"Je suis colère les enfants, je suis colère ! Je suis violence parce que je suis trahison !"
J'aurais pu également ajouter "frustration" et "consternation" à cette réplique éructée par Benoît Poelvoorde, alors au bord de la crise de nerfs lorsqu'il tentait avec un certain cynisme de remotiver son équipe de cyclistes amateurs, pour décrire ce « Poison Blood » insipide et mal dégrossi ! Et pour cause, sur le papier tout prêtait pourtant à l'extase obscur : Jenks Miller, le Rémi Bricka oeuvrant derrière HORSEBACK (dont le superbe « Dead Ringers » est chroniqué en ces colonnes), associé à Neill Jameson, vocaliste attitré d'une des formations américaines les plus respectées en matière de black metal, KRIEG. Relapse Records n'y allait pas avec le dos de la cuillère pour présenter sa nouvelle offrande diabolique puisqu'il fallait se préparer à encaisser un summum de black metal minimaliste et mystique. Et pourtant...

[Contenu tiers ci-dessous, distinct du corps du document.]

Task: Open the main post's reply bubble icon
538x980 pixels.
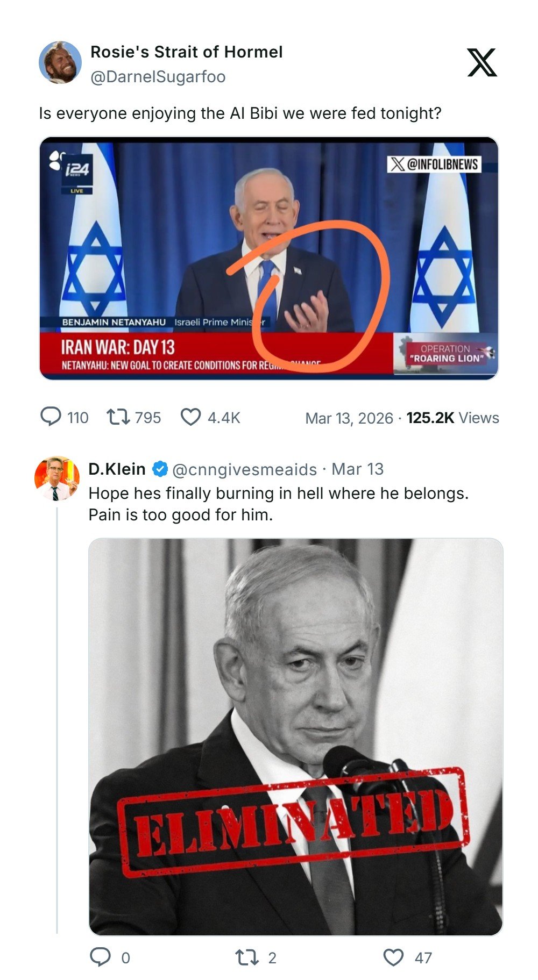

De mystique il n'y a rien, mais alors rien du tout dans les dix-huit minutes que durent ce premier EP. A moins de considérer ces quelques notes de clavier indigentes comme une révélation psychédélique ? Pour ce qui est du minimalisme, en revanche, on peut dire que le duo a tout donné, trop donné même. Quelques riffs cache-misère d'une platitude birkinesque, une boîte à rythmes programmée avec des moufles, des râclements de gorges monotooooones et je vous passe la production qui m'a fait autant d'effet que la vue d'une saucisse désabusée terminant mollement son existence au fond d'un saladier inox. Ploc.

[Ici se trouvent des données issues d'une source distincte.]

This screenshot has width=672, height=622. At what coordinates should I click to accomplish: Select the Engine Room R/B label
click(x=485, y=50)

Voilà, POISON BLOOD, c'est ça. Ajoutez pour la forme une originalité proche du zéro polaire et un sens de la composition qui, sous couvert d'en faire le minimum, plonge involontairement (tout du moins je l'espère) dans l'auto-parodie. Reste une question en suspens à l'écoute de ce premier EP : que sont allés faire nos deux lascars dans une telle galère ? On parle ici de KRIEG et HORSEBACK tout de même. Une simple récréation artistique entre potes un brin éméchés, histoire de lâcher la bride entre deux albums ? Ou une volonté de remettre au goût du jour le son visqueux des formations les plus féroces du début des années 90 ? Si tel était le cas, ne dépensez pas le moindre euro, ne gâchez pas ne serait-ce qu'une minute dans ce naufrage annoncé et envoyez-vous entre les feuilles les originaux d'époque enfantés par BEHERIT, BLASPHEMY ou ARCHGOAT. Et savourez la sauvagerie ultime à l'état brut, sans concession aucune.